Wherein, interfering beam to move towards process as shown in Figure 6:
Ith, interference optical fiber 6 projects tuftlet source of parallel light 1I, is diffused into scattering illumination to convex lens 8 through concavees lens 7;
IIth, scattering light is changed into the directional light I of big beam by convex lens 80Vertically it is pointed into semi-transparent semi-reflecting lens 9;
Ⅲ、I0Through semi-transparent semi-reflecting lens 9, two-beam is divided into its bottom surface by its mirror:I1It vertically reflects, I2It is vertical saturating
It is pointed into total reflective mirror 1010;
Ⅳ、I2Surface through total reflective mirror 10, vertically reflects;
Ⅴ、I1With I2Identical, the I by the thickness of glass1With I2There is photosphere difference △ d to form interference light I ';Reflection returns convex
Lens 8;
VIth, after 8 optically focused of I ' planoconvex lens, then through concavees lens 7 become tuftlet interference light I0', reflection returns interference optical fiber 6;
VIIth, in mobile total reflective mirror 10, since semi-transparent semi-reflecting lens 9 and total reflective mirror 10 are substantially parallel,
As photosphere difference Δ d (K=1,2,3 ...), wherein λ is 1 wavelength of light source, and interference signal is bright;
As photosphere difference Δ d=K λ (K=1,2,3 ...), wherein λ is 1 wavelength of light source, and interference signal is dimness;
In step s3, fine tuning handwheel only permits rotating to a direction during measurement, can not invert, and can be caused after reversion certainly
Dynamic error in reading, while it is poor also to generate idle running.Reading reads the integer-bit of main scale mm, in addition thick handwheel mm 2 significant digits
Integer, then after refinement tune handwheel mm decimals four estimate read the numerical value of one again.

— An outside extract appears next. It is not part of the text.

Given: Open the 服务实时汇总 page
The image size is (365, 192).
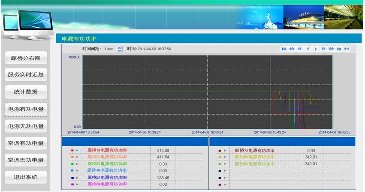Looking at the screenshot, I should pos(26,75).
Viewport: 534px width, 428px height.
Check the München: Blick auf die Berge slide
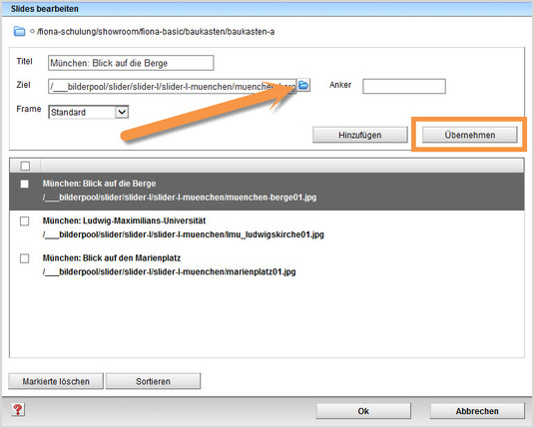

Obviously, the above embodiment of the present invention be only to clearly illustrate example of the present invention, and not be pair
The restriction of embodiments of the present invention.For those of ordinary skill in the art, may be used also on the basis of the above description
To make other variations or changes in different ways.There is no necessity and possibility to exhaust all the enbodiments.It is all this
All any modification, equivalent and improvement made within the spirit and principle of invention etc., should be included in the claims in the present invention
Protection domain within.
Claims (10)
1. a kind of optical-fiber intelligent Michelson's interferometer device, which is characterized in that including optical conditioning system, for emitting signal
Light beam and the system optical signal of interfering beam and reading regulating system;
The optical conditioning system includes the film viewing screen (38), beam expanding lens (37), concavees lens (7), the convex lens that set gradually
(8), semi-transparent semi-reflecting lens (9) and total reflective mirror (10), the concavees lens (7), convex lens (8), semi-transparent semi-reflecting lens (9) and total reflective mirror
(10) baffle (24-27) is equipped on;The system optical signal is set between beam expanding lens (37) and concavees lens (7);Described
Reading regulating system is connect with total reflective mirror (10).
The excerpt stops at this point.